RECORDS PROVIDED:
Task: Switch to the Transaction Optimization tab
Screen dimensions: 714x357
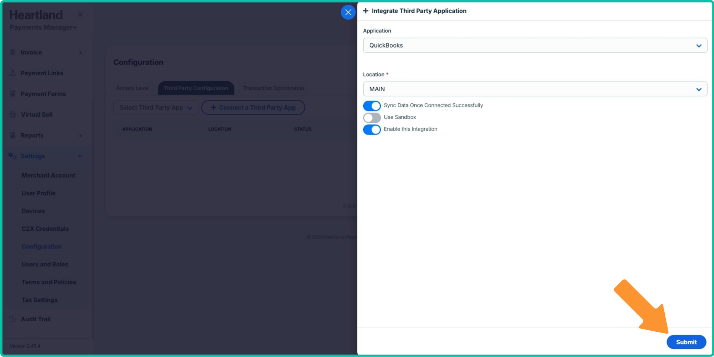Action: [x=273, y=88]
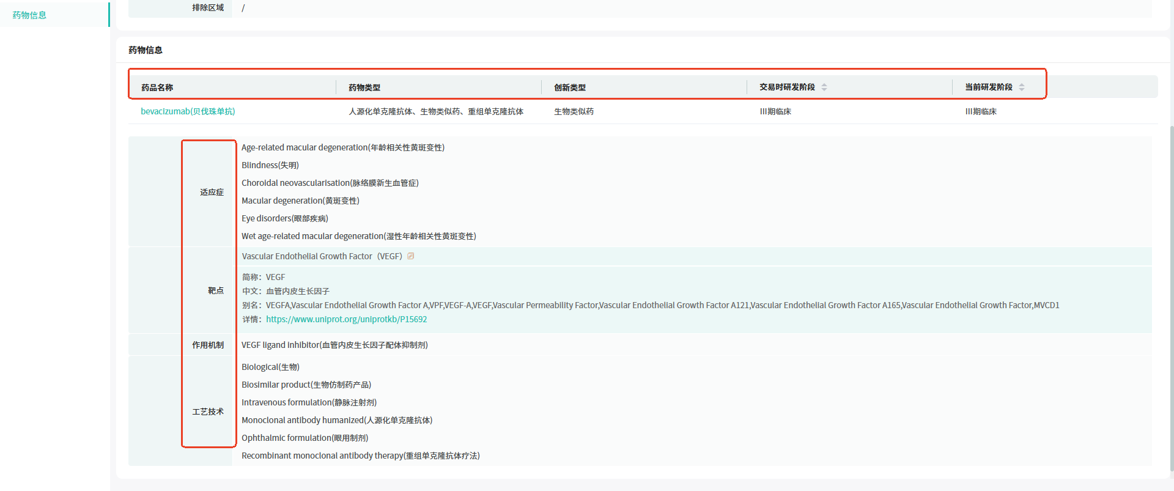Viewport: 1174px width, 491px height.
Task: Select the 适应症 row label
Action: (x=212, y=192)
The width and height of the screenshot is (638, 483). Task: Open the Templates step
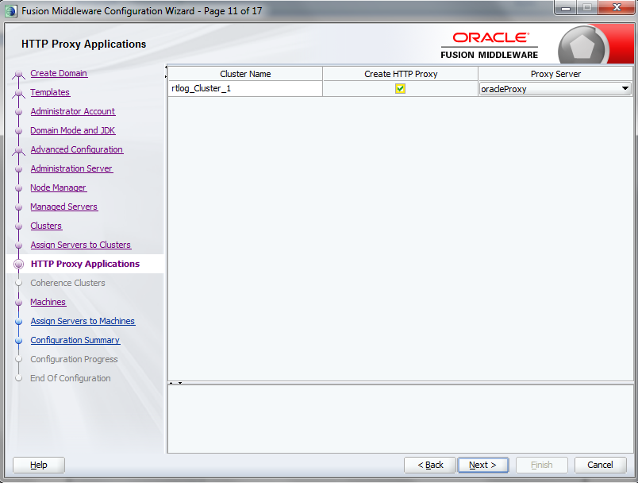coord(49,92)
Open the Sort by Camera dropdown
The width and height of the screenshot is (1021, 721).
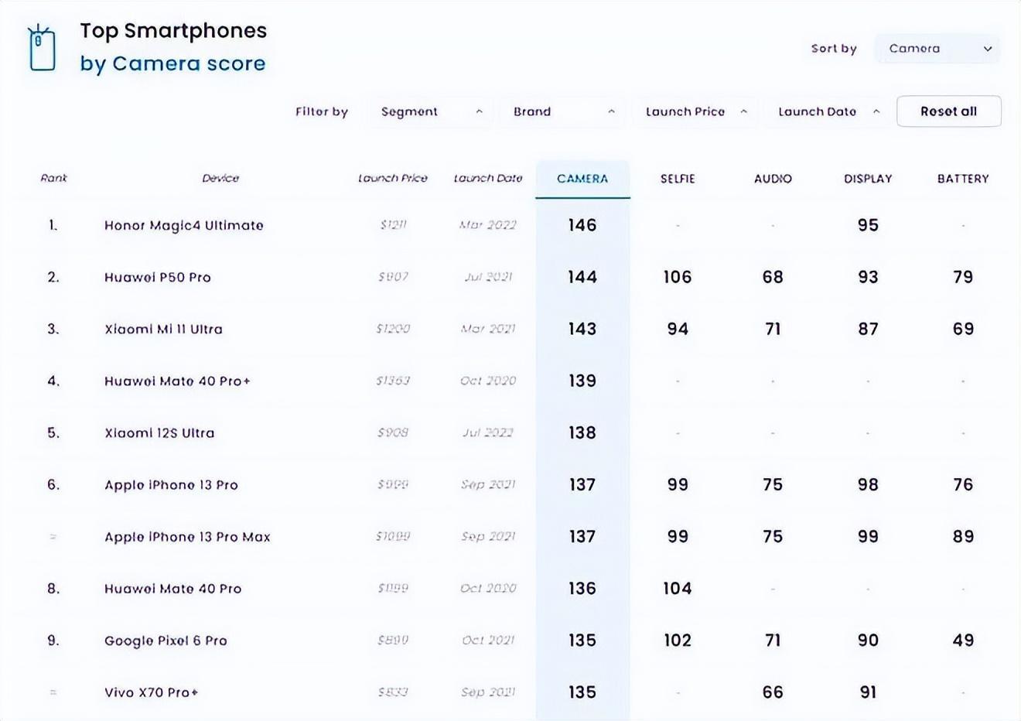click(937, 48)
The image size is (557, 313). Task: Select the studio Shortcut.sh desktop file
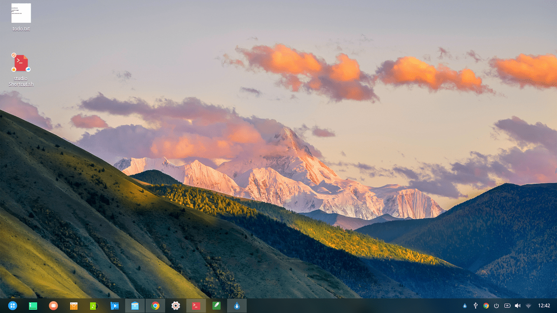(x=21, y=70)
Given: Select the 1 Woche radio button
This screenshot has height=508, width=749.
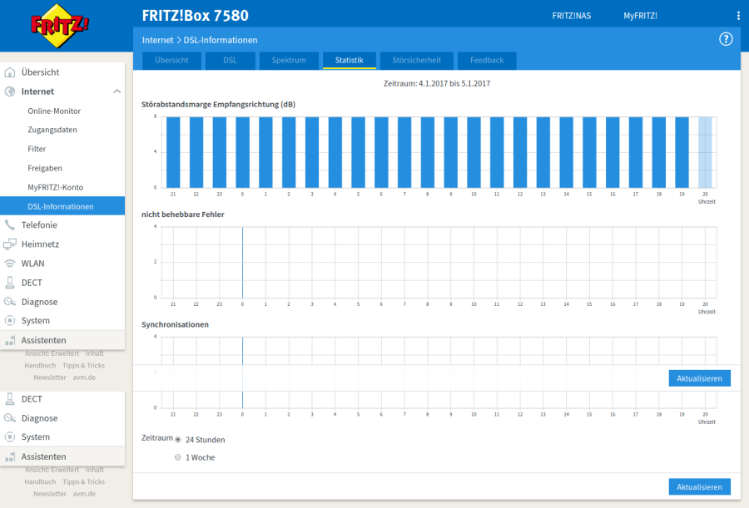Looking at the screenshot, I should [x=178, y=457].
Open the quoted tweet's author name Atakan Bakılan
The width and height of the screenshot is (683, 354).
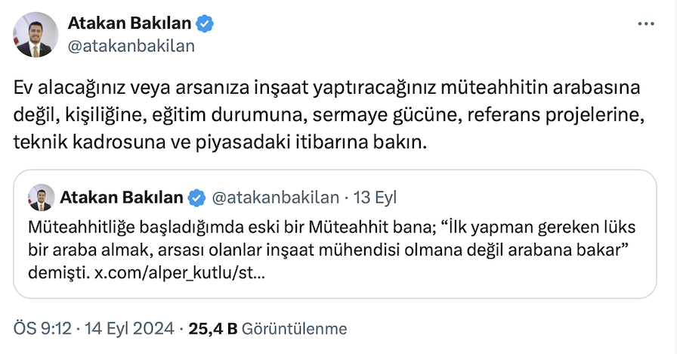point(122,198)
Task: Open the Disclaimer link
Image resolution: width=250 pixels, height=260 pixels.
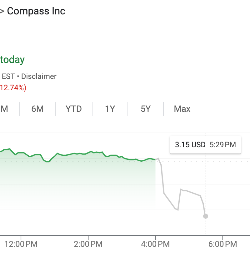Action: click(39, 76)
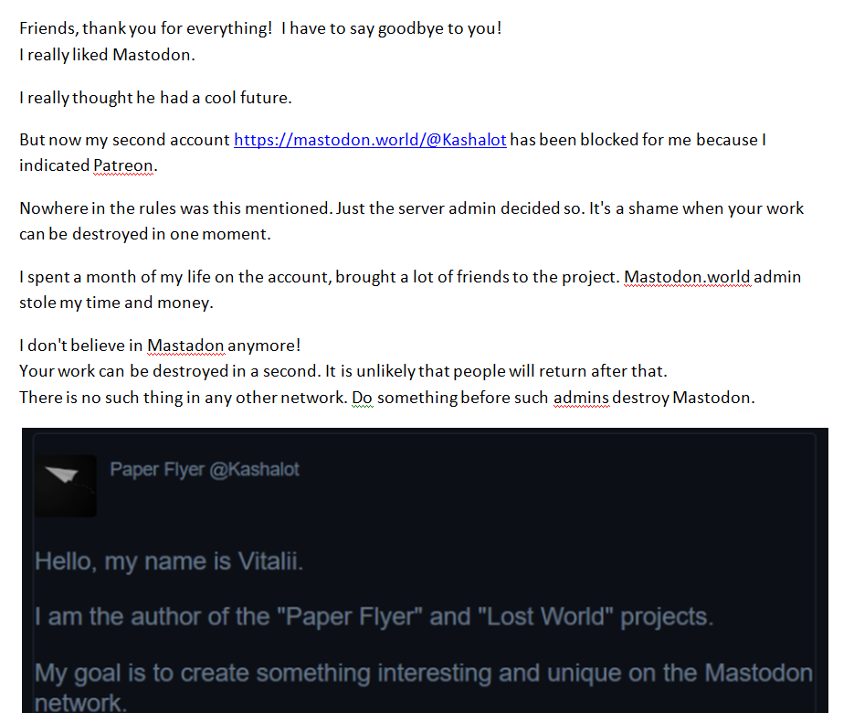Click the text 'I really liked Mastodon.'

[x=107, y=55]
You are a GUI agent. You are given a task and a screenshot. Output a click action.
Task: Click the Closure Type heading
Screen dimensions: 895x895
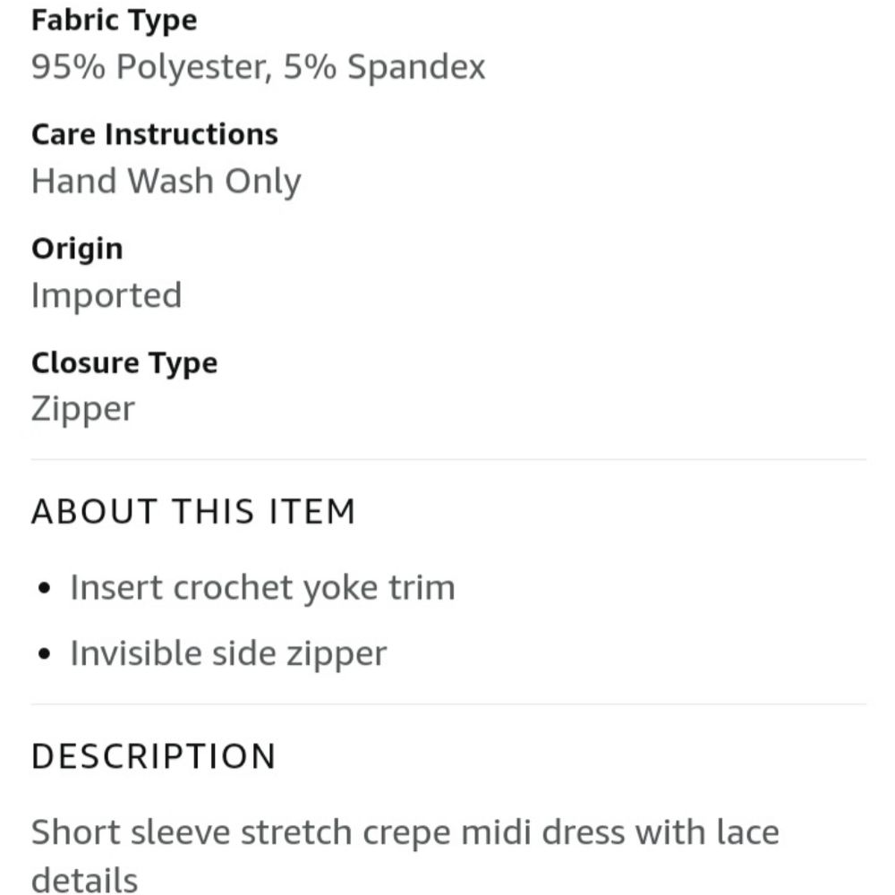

WORK TO COMPLETE: Only the text of the listing above is wanted, transcribed exactly, without its images.

RESPONSE FOR THIS EXERCISE:
Task: Switch to the Transaction Optimization tab
Screen dimensions: 714x357
Action: [x=273, y=88]
Viewport: 1174px width, 491px height.
Task: Select the 适应症 row label
Action: (x=212, y=192)
The width and height of the screenshot is (638, 483). Task: Open the Templates step
coord(49,92)
Open the Sort by Camera dropdown
The width and height of the screenshot is (1021, 721).
click(937, 48)
The image size is (557, 313). Task: Select the studio Shortcut.sh desktop file
(x=21, y=70)
Given: Select the 1 Woche radio button
This screenshot has height=508, width=749.
Looking at the screenshot, I should [x=178, y=457].
Open the quoted tweet's author name Atakan Bakılan
The width and height of the screenshot is (683, 354).
point(122,198)
Task: Open the Disclaimer link
Image resolution: width=250 pixels, height=260 pixels.
Action: click(39, 76)
Click the text 'I really liked Mastodon.'

[x=107, y=55]
You are a GUI agent. You are given a task and a screenshot. Output a click action.
Task: Click the Closure Type heading
Screen dimensions: 895x895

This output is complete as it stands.